→ Information provided
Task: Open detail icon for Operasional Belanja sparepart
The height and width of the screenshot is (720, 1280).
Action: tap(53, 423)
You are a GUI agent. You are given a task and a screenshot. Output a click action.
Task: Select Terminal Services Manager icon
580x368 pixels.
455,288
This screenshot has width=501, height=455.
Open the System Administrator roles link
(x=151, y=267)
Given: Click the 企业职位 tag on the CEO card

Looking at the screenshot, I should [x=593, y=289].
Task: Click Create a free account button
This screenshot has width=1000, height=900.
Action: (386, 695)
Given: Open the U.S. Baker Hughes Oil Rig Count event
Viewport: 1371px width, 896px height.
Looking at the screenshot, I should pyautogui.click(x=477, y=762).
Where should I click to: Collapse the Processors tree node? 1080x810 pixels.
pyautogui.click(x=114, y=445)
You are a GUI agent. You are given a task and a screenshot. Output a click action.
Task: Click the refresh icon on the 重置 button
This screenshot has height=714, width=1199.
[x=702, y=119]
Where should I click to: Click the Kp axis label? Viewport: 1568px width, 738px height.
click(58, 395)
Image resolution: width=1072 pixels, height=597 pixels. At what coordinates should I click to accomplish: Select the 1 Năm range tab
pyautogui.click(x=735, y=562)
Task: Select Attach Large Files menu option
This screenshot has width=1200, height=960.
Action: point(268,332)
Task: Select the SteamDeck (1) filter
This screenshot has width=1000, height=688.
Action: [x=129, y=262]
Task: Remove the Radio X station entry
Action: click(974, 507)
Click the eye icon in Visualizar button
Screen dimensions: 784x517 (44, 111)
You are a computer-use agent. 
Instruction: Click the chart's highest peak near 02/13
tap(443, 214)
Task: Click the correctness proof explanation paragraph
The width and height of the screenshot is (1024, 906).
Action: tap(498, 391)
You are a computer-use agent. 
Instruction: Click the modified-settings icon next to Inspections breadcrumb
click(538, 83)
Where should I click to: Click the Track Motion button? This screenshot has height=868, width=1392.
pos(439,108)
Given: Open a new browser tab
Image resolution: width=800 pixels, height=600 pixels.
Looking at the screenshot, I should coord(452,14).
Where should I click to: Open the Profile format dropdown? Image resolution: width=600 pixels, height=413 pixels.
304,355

→ What needs to be done
The whole listing is to be transcribed exactly.

→ Result
Task: Open detail icon for Operasional Belanja sparepart
The height and width of the screenshot is (720, 1280).
Action: tap(53, 423)
You are a GUI agent. You are given a task and a screenshot. Output a click action.
Task: Select Terminal Services Manager icon
580x368 pixels.
455,288
This screenshot has width=501, height=455.
Open the System Administrator roles link
(x=151, y=267)
Given: Click the 企业职位 tag on the CEO card

Looking at the screenshot, I should [x=593, y=289].
Task: Click Create a free account button
This screenshot has width=1000, height=900.
Action: (386, 695)
Given: Open the U.S. Baker Hughes Oil Rig Count event
Viewport: 1371px width, 896px height.
Looking at the screenshot, I should pyautogui.click(x=477, y=762).
Where should I click to: Collapse the Processors tree node? 1080x810 pixels.
pyautogui.click(x=114, y=445)
You are a GUI agent. You are given a task and a screenshot. Output a click action.
Task: Click the refresh icon on the 重置 button
This screenshot has height=714, width=1199.
[x=702, y=119]
Where should I click to: Click the Kp axis label? Viewport: 1568px width, 738px height.
click(58, 395)
Image resolution: width=1072 pixels, height=597 pixels. At what coordinates should I click to accomplish: Select the 1 Năm range tab
pyautogui.click(x=735, y=562)
Task: Select Attach Large Files menu option
This screenshot has width=1200, height=960.
Action: point(268,332)
Task: Select the SteamDeck (1) filter
This screenshot has width=1000, height=688.
Action: [x=129, y=262]
Task: Remove the Radio X station entry
Action: click(974, 507)
Click the eye icon in Visualizar button
Screen dimensions: 784x517 (44, 111)
You are a computer-use agent. 
Instruction: Click the chart's highest peak near 02/13
tap(443, 214)
Task: Click the correctness proof explanation paragraph
The width and height of the screenshot is (1024, 906).
Action: tap(498, 391)
You are a computer-use agent. 
Instruction: Click the modified-settings icon next to Inspections breadcrumb
click(538, 83)
Where should I click to: Click the Track Motion button? This screenshot has height=868, width=1392.
pos(439,108)
Given: Open a new browser tab
Image resolution: width=800 pixels, height=600 pixels.
Looking at the screenshot, I should coord(452,14).
Where should I click to: Open the Profile format dropdown? Image resolution: width=600 pixels, height=413 pixels.
304,355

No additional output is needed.